Fiumi d’inchiostro sono stati spesi in tutto il mondo per il film di Luca Guadagnino, Call me by your name. Acclamato da critica e pubblico come un capolavoro e candidato a quattro premi oscar, il lungometraggio trova la sua ambientazione nella campagna cremasca, trenta km a sud est di Milano. Noi de Lo Sbuffo ne proponiamo una breve descrizione per tutti coloro che, spinti dalla poesia del film, vorranno addentrarsi nella pianura per conoscerli e visitarli.
Crema, in primo luogo. La cittadina medievale si è prestata per alcune scene in esterna, e la macchina da presa ha reso onore alla magnifica piazza Duomo. La cattedrale romanica che troneggia nelle panoramiche è dedicata a Santa Maria Assunta e la sua costruzione è iniziata nel 1284. I contrasti tra guelfi e ghibellini ritardarono l’ultimazione della chiesa, che avvenne ben 57 anni dopo. Nel secolo successivo venne eretto il campanile, che, data la sua altezza, diventò anche torre di vedetta durante le dominazioni successive. In una delle scene iniziali, quando Elio e Oliver sorseggiano una bibita seduti al tavolino, alle loro spalle si scorge il Torrazzo. Costruzione databile durante il rinascimento, il Torrazzo era, probabilmente, in origine una porta d’accesso alla piazza, solo successivamente furono aggiunti gli altri livelli e venne completato con l’acroterio. Dal 1615 poi, per volontà di Venezia, le stanze superiori furono adibite ad archivio, occupando anche la stanza dell’orologio.
Moscazzano, villa Albergoni. Gran parte del film si svolge in questa meravigliosa villa di campagna a pochi chilometri da Crema. Databile tra il XV° e il XVI° secolo, è stata scelta da Guadagnino, oltre che per la sua bellezza, anche per il velo di tristezza che trasmetteva. Immersa nel verde e tuttora abitata, la villa è decorata da affreschi di pregio, tra cui quelli di Aurelio Busso, allievo di Raffaello. Nel film appare stravolta nel suo arredamento per adeguarla al periodo in cui la pellicola è ambientata ambientata; in tale trasformazione Guadagnino si è avvalso dell’aiuto dell’interior designer Violante Visconti di Modrone. La casa, oltre ad essere accogliente, doveva trasmettere l’amore per la cultura e i libri, professato dal padre archeologo e dal figlio Elio, protagonista del film. Nel bel giardino i due giovani, poi, trascorrono i pomeriggi assolati, all’ombra degli alberi da frutto o nella piccola piscina scavata nella pietra.
In tutta sincerità l’estate in campagna è sinonimo di caldo umido, miriadi di zanzare e noia, tanta noia.
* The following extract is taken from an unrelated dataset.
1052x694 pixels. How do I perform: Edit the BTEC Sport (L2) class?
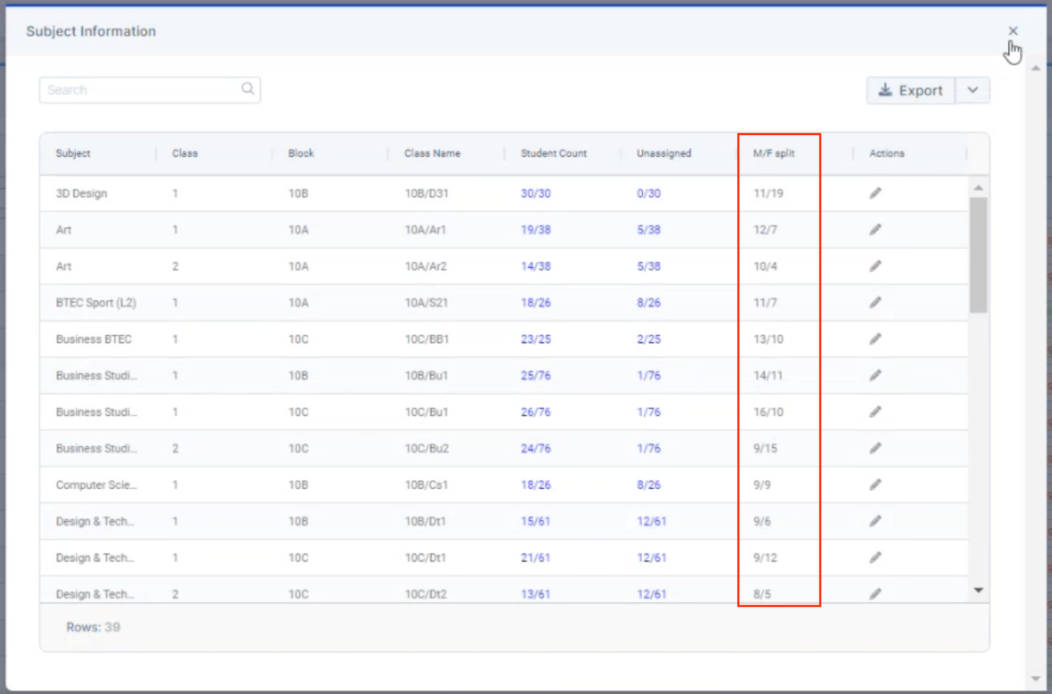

Tra le varie meraviglie cui questo film ha dato origine, invece, c’è anche quella di far passare l’idea che la calura estiva lombarda non sia poi tanto male: sollazzarsi nell’acqua fresca dei Fontanili, fare biciclettate su sentieri sterrati, partecipare a feste di paese, leggere all’ombra degli alberi. Elio e Oliver trascorrono le giornate così, con lentezza, studiandosi a vicenda, in un singolare locus amoenus, a me tanto caro.